Efficient slow freezing protocols within serum-free and feeder-free culture systems are crucial for the clinical application of human embryonic stem (hES) cells. Frequently, however, hES cells must be cryopreserved as clumps when using conventional slow freezing protocols, leading to lower survival rates during freeze-thaw and limiting their recovery and growth efficiency after thawing, as well as limiting downstream applications that require single cell suspensions. We describe a novel method to increase freeze-thaw survival and proliferation rate of single hES cells in serum-free and feeder-free culture conditions.
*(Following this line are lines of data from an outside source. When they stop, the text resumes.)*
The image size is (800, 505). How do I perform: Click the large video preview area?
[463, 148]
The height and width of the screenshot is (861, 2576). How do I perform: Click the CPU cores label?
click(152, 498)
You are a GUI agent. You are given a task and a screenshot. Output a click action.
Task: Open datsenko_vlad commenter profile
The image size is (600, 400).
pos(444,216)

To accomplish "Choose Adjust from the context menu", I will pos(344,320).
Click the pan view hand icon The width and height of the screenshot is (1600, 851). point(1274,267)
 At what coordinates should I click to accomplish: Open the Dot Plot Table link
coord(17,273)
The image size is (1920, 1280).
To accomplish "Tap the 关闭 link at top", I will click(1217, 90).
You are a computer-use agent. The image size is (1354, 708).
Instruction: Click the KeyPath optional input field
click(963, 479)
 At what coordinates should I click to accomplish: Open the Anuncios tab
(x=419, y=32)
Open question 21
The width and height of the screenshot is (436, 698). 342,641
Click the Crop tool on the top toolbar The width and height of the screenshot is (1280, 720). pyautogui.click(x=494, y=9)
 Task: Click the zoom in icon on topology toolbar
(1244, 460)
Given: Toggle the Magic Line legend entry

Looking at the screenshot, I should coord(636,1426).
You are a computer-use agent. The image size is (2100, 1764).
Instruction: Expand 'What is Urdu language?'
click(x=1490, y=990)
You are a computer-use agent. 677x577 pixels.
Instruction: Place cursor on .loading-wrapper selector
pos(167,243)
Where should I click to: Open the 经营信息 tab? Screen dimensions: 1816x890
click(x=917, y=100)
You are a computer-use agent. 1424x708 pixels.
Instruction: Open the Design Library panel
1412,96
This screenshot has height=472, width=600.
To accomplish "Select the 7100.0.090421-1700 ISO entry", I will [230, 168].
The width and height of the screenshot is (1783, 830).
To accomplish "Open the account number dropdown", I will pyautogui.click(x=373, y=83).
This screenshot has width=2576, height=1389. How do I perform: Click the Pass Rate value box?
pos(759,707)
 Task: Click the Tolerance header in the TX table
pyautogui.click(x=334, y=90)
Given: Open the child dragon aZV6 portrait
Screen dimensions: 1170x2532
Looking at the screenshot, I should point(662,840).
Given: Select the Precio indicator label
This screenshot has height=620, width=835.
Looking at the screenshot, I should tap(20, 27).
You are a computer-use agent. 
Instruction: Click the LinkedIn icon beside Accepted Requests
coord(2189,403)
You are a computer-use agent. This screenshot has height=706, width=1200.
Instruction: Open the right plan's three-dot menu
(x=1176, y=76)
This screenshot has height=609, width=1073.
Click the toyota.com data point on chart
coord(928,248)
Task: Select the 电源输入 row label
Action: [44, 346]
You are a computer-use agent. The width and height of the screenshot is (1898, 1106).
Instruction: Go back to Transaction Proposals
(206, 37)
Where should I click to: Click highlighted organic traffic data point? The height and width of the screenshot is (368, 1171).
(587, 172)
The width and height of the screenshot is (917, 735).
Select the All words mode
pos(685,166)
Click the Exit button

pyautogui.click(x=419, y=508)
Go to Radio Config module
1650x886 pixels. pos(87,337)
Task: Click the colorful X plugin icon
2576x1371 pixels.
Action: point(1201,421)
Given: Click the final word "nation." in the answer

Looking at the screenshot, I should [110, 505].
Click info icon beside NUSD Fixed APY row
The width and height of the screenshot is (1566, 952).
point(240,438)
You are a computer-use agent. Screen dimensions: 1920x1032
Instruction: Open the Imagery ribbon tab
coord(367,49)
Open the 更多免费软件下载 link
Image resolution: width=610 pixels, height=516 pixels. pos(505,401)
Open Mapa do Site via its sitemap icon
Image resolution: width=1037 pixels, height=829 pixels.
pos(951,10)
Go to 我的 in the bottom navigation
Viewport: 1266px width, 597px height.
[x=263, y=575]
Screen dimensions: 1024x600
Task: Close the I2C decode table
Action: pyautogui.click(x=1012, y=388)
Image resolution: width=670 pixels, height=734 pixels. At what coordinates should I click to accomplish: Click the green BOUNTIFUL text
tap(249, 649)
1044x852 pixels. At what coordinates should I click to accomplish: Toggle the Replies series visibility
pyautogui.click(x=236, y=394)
hES cells maintained on Matrigel-coated dishes were dissociated into single cells with Accutase and slow freezing. After thawing at 37 degrees C, cells were cultured in mTeSR medium supplemented with 10 microM of Rho-associated kinase inhibitor Y-27632 for 1 day.


The use of Y-27632 and Accutase significantly increases the survival of single hES cells after thawing compared with a control group (P < 0.01). Furthermore, by treatment of hES cell aggregates with EGTA to disrupt cell-cell interaction, we show that Y-27632 treatment does not directly affect hES cell apoptosis. Even in the presence of Y-27632, hES cells deficient in cell-cell interaction undergo apoptosis. Y-27632-treated freeze-thawed hES cells retain typical morphology, stable karyotype, expression of pluripotency markers and the potential to differentiate into derivatives of all three germ layers after long-term culture.


The method described here allows for cryopreservation of single hES cells in serum-free and feeder-free conditions and therefore we believe this method will be ideal for current and future hES cell applications that are targeted towards a therapeutic end-point.